* Available data *
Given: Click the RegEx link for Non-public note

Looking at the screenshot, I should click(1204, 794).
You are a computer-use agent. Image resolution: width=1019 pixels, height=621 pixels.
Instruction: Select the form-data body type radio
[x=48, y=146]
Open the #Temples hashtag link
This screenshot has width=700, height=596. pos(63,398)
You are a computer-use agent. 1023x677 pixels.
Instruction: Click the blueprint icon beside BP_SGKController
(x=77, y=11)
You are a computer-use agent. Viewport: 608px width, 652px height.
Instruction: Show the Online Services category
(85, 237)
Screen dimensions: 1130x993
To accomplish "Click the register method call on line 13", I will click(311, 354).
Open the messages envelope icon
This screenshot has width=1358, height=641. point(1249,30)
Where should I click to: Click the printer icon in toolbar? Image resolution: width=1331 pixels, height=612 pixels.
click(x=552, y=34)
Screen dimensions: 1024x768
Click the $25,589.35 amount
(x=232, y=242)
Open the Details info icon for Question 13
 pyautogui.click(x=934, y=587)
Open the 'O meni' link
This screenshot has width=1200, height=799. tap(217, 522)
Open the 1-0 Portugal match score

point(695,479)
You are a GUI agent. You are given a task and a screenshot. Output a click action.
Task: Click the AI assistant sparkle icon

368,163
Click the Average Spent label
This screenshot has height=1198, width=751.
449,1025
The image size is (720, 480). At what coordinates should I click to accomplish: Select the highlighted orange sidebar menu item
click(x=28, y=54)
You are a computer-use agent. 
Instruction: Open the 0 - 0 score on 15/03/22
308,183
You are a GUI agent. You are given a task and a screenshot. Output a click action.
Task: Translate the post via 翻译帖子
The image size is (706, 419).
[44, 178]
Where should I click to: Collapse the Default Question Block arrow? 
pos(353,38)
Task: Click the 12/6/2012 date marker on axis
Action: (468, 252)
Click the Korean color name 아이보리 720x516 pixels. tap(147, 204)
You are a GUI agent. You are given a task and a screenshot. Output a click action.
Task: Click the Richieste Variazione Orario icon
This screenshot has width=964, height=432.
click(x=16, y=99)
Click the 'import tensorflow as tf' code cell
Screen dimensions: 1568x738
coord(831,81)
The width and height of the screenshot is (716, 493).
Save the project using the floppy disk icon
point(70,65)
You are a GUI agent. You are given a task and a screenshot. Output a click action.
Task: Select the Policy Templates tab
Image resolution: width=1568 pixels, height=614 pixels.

* Activity *
In the listing above, find the line with "You are a computer-use agent. 1023x677" and the line with "Screen dimensions: 1130x993", then reproduce both and every line between them exactly.

* Task response *
You are a computer-use agent. 1023x677 pixels.
Instruction: Click the blueprint icon beside BP_SGKController
(x=77, y=11)
You are a computer-use agent. Viewport: 608px width, 652px height.
Instruction: Show the Online Services category
(85, 237)
Screen dimensions: 1130x993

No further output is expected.